Foto: Saifuddin, kepala BKPSDM Kabupaten Aceh Utara
Foto: Saifuddin, kepala BKPSDM Kabupaten Aceh Utara

‎‎Aceh Utara – Sikap Kepala Puskesmas Muara Batu yang melontarkan pertanyaan balik bernada defensif, “Kamu siapa?”, saat dikonfirmasi wartawan terkait pengelolaan Jasa Pelayanan (Jaspel), menuai kritik keras.

‎Insiden yang memicu ketegangan antara oknum pejabat publik dan awak media ini kini mendapat atensi serius dari Pemerintah Kabupaten Aceh Utara.

‎Kepala Badan Kepegawaian dan Pengembangan Sumber Daya Manusia (BKPSDM) Aceh Utara, Saifuddin, menegaskan bahwa tindakan tersebut mencerminkan kurangnya pemahaman pejabat akan fungsi pelayanan publik dan etika berkomunikasi.

‎” Setiap ASN, khususnya yang menduduki jabatan struktural dan memimpin unit pelayanan publik, wajib hukumnya menjaga etika, kesantunan, dan integritas dalam berkomunikasi. Baik kepada masyarakat maupun kepada pers,” ujar Saifuddin Rabu, 7 Juli 2026.
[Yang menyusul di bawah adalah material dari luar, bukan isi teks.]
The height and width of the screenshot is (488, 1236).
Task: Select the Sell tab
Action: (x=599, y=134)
‎Saifuddin mengingatkan bahwa perilaku aparatur sipil negara (ASN) telah diatur secara tegas dalam Undang-Undang ASN Nomor 20 Tahun 2023 serta Peraturan Pemerintah Nomor 94 Tahun 2021 tentang Disiplin Pegawai Negeri Sipil.

‎Menurutnya, posisi sebagai pimpinan unit kerja menuntut standar perilaku yang jauh lebih tinggi daripada staf biasa.
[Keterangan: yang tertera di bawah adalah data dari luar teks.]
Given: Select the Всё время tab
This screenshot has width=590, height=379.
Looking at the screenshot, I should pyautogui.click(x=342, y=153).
Transparansi di Balik Dinding Birokrasi

‎Terkait substansi pertanyaan wartawan mengenai pengelolaan Jaspel, Saifuddin menyatakan bahwa setiap instansi pemerintah pada prinsipnya terikat pada amanah Undang-Undang Nomor 14 Tahun 2008 tentang Keterbukaan Informasi Publik (KIP). Ia tidak menampik bahwa transparansi adalah kewajiban yang tidak bisa ditawar.

‎Meski demikian, Saifuddin menjelaskan ada mekanisme prosedural yang harus ditempuh. “Pemerintah daerah memiliki Pejabat Pengelola Informasi dan Dokumentasi (PPID) sebagai pintu utama. Ini dilakukan agar data yang disajikan akurat dan sesuai prosedur administrasi negara,” jelasnya.
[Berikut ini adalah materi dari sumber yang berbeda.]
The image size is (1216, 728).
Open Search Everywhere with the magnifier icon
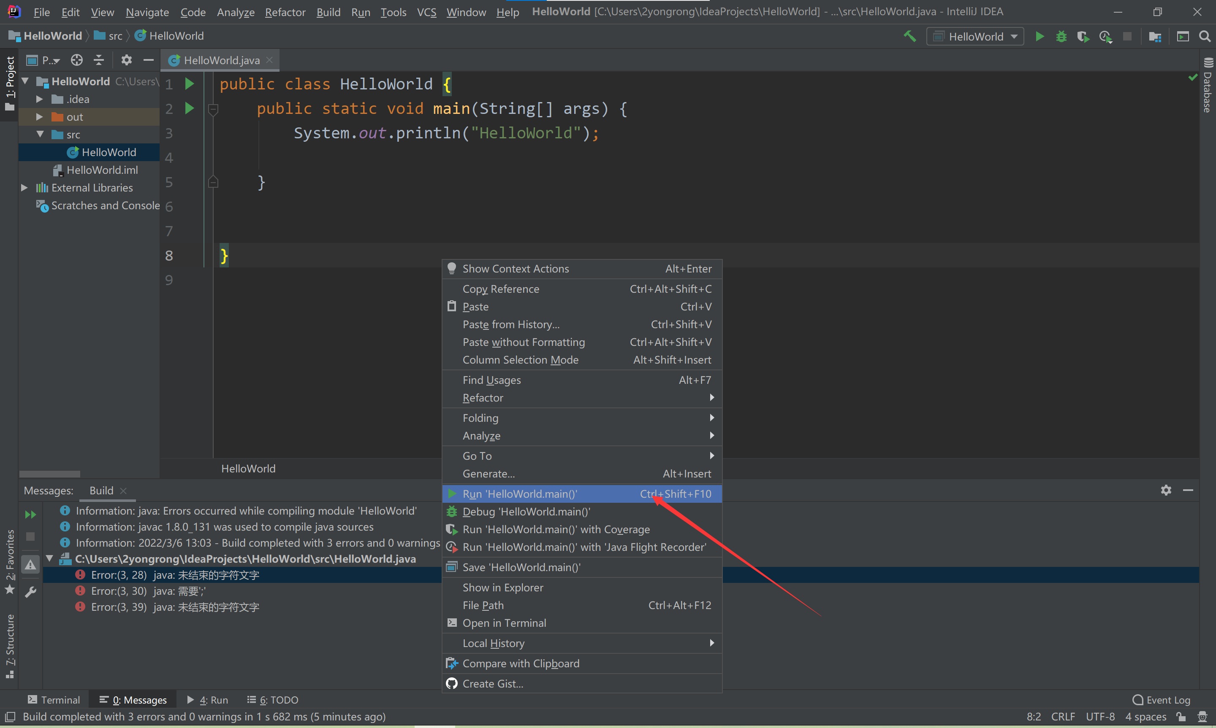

‎Namun, ia menegaskan bahwa prosedur tersebut bukan alasan bagi pejabat untuk menolak memberikan informasi dengan cara yang tidak elok. “Menolak memberikan informasi secara tidak patut atau dengan cara yang tidak santun tentu tidak dibenarkan oleh kode etik,” tegas Saifuddin.

Sinyal Penegakan Disiplin

‎BKPSDM sebagai instansi yang memegang otoritas pembinaan profesi dan penegakan disiplin ASN, memberikan sinyal akan melakukan langkah tindak lanjut. Saifuddin menyebut pihaknya kini tengah memantau polemik yang berkembang di lapangan.

‎” Fungsi BKPSDM adalah melakukan pembinaan. Jika ada laporan atau temuan mengenai pejabat publik yang bersikap defensif, kurang transparan, atau tidak kooperatif secara tidak wajar terhadap mitra pers yang kita ketahui bersama dilindungi oleh UU Nomor 40 tahun1999 tentang Pers tentu akan kami tinjau,” ujarnya.

‎Publik kini menanti apakah peristiwa “Kamu siapa?” ini akan menjadi catatan hitam dalam rapor kinerja sang kepala puskesmas atau berakhir pada perbaikan komunikasi birokrasi di Aceh Utara?.